The two ladies shared a secret laugh about something I wasn’t privy to, and walked back towards a back room.

It was more than obvious that Kitt came here a lot. Enough that the two had an inside joke, even.

I felt out of place.

My eyes took in every single thing in the entire place, finally settling on the couch with a plethora of pillows mounding it.

There was also a table set up next to a computer with about eight million buttons on it.

And it was then that I realized what was going on.

But before I could fully back out of the room, both women grabbed me by a hand and pulled me to the couch that was directly in front of the biggest flat screen TV I’d ever seen.

“Today’s the gender scan.

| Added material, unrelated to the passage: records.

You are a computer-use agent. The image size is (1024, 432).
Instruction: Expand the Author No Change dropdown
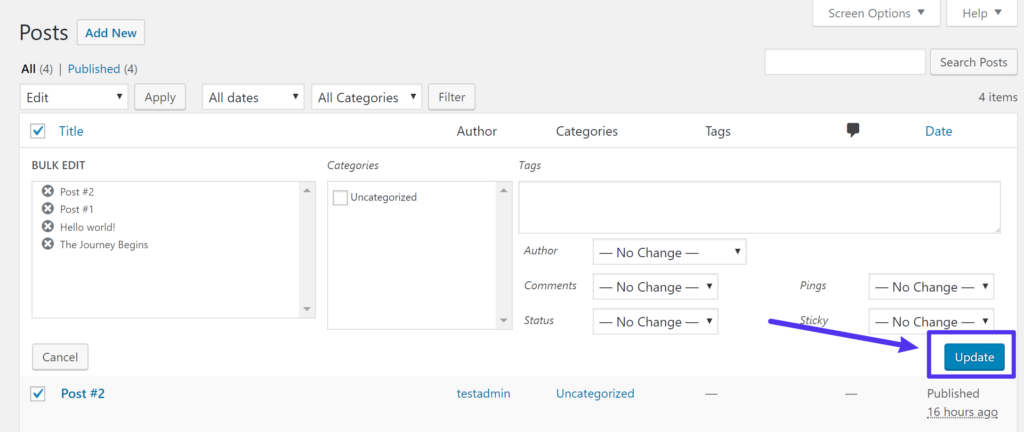[669, 252]
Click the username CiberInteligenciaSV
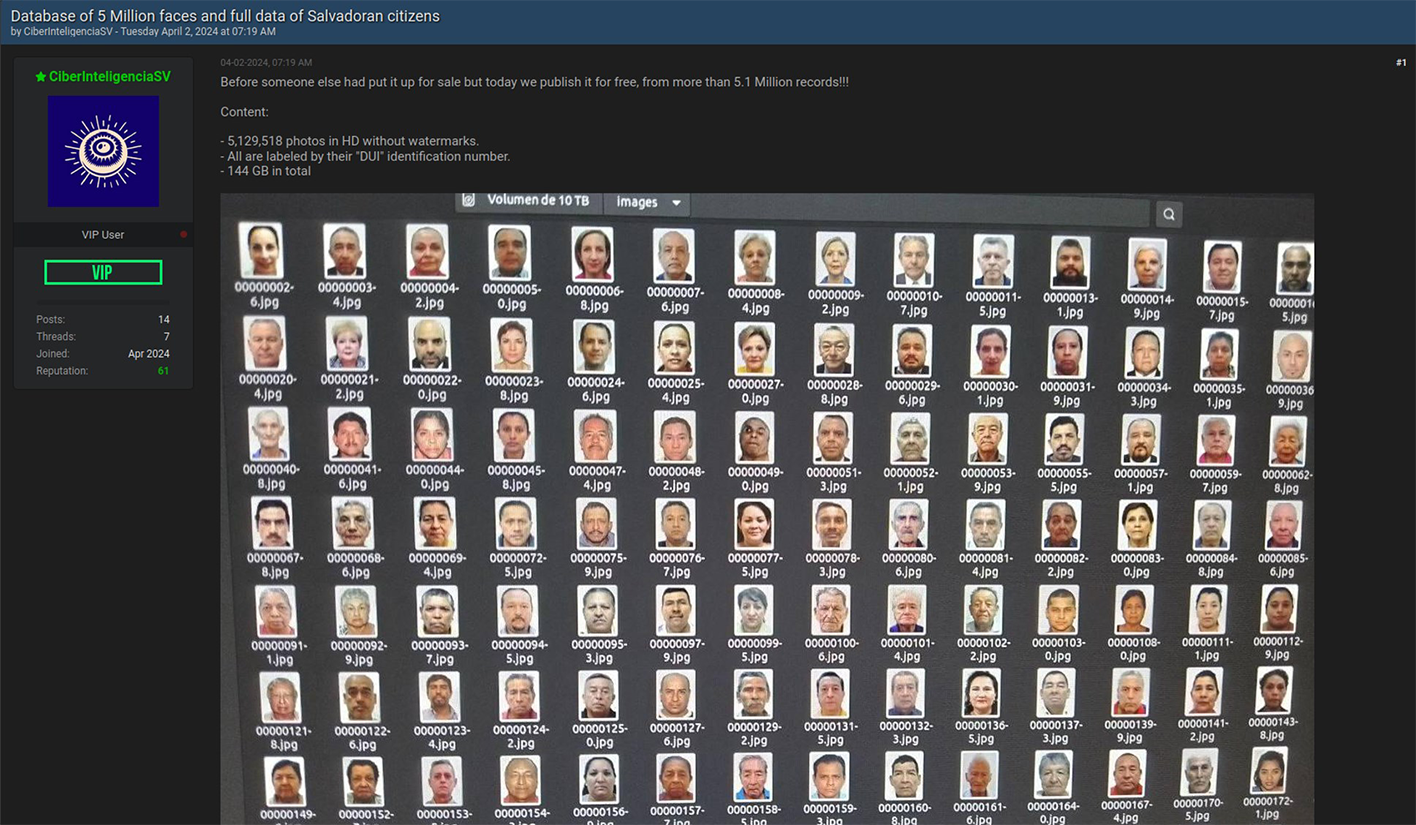 110,76
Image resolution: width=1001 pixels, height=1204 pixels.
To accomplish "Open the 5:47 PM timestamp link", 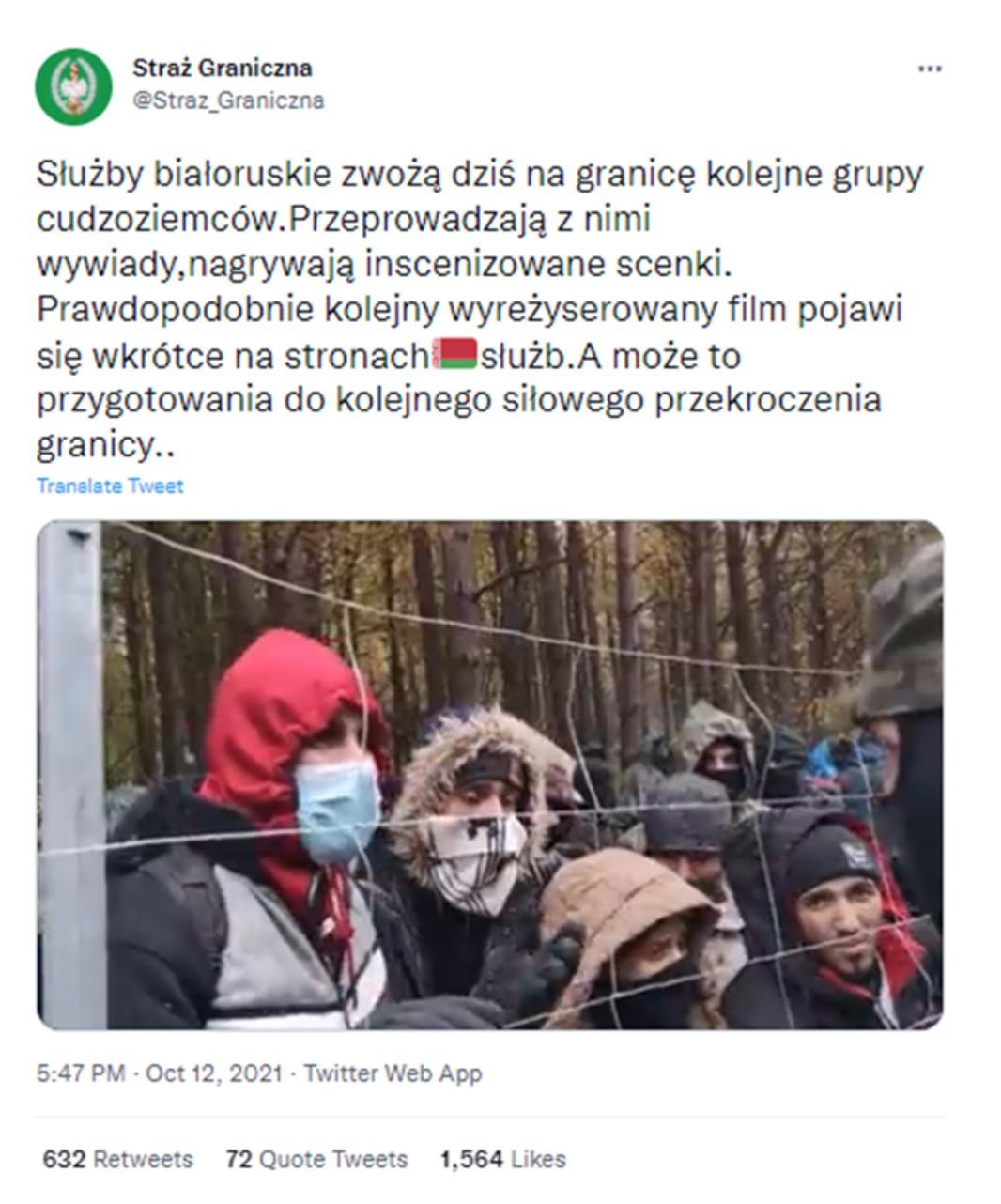I will click(81, 1073).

We usually do this between eighteen and twenty weeks, but since Kitt’s going to be gone to Dallas next week for some testing for her seizures, we’re going to go ahead and do it today,” Ann Marie said.

I looked over to Kitt sharply.

That was the first thing I’d heard about her going to Dallas for a week.

I would’ve asked her about it, too, but she quickly changed the subject, bringing my attention straight back to the screen in front of me.

“We get to see whether we’re having a boy or a girl!” She rubbed her hands excitedly.

I gritted my teeth and looked at the screen, trying hard to make my heart stop pounding so hard.

It was a stupid thing to try to do.

I couldn’t control my body’s reactions, which had gotten me into trouble in the first place.

“Okay,” Ann Marie said. “Let’s get started.”

I left the appointment an hour later, promising myself that I would make each and every appointment until the baby—my baby girl—was born.

Even the ones in Dallas.

Why, you ask, did I start wanting that now?

Because I noticed a pattern.

Kitt only had seizures after she had a long, exciting day.

And if I could help prevent that in any way, I would.

I’d already noticed she’d quit school.

Not that I’d had a problem with that.

She had, and I felt bad.

Whatever was going on with this pregnancy was quickly taking almost every single freedom she had, and replacing them with fear and uncertainty.